In two separate appeals, attorneys asked the high court to consider Van Poyck’s wretched childhood.
Before sentencing him to death, Palm Beach County Circuit Judge Michael Miller said the actions of the son of an Eastern Airlines executive were particularly inexplicable given that he was “raised in a good family and by people that cared for him.”
Nothing, the attorneys argued, could be further from the truth.
His family spiraled out of control when his mother died in a carbon monoxide accident when he was a toddler. He was raised by abusive family friends and then a stepmother, who was described as having a “maniacal hostility” toward Van Poyck and his two siblings.
At age 12, he was sent to a youth hall, where he was raped, and then to the Florida Boys School in Okeechobee, which was closed after investigators documented horrific abuse of youth sent there for rehabilitation.

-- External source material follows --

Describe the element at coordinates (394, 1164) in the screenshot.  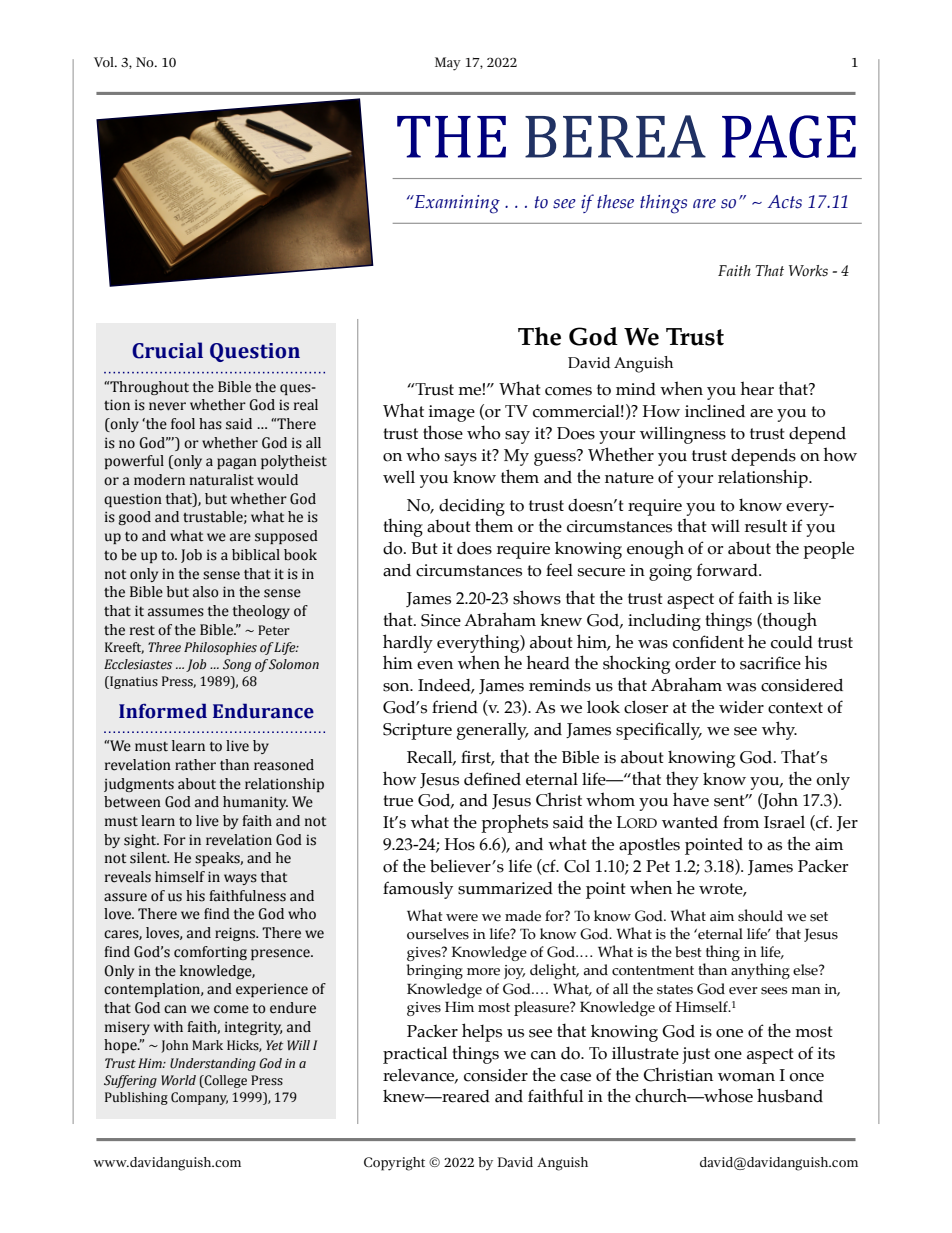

The truth about Van Poyck’s childhood coupled with information that he wasn’t the triggerman could have persuaded jurors -- and Miller -- to vote for a life sentence instead of death.
Before he was beaten to death by prison guards in 1999, Van Poyck’s accomplice told his wife that he shot Griffis in a botched attempt to spring a convicted murderer who was being brought to a dermatologist for treatment, says an affidavit signed by Lake Worth resident Wanda Valdes, the widow of Frank Valdes.
Prosecutors today are expected to counter that such issues aren’t new -- that they have been rejected numerous times in other appeals.
The high court could hear oral arguments Thursday.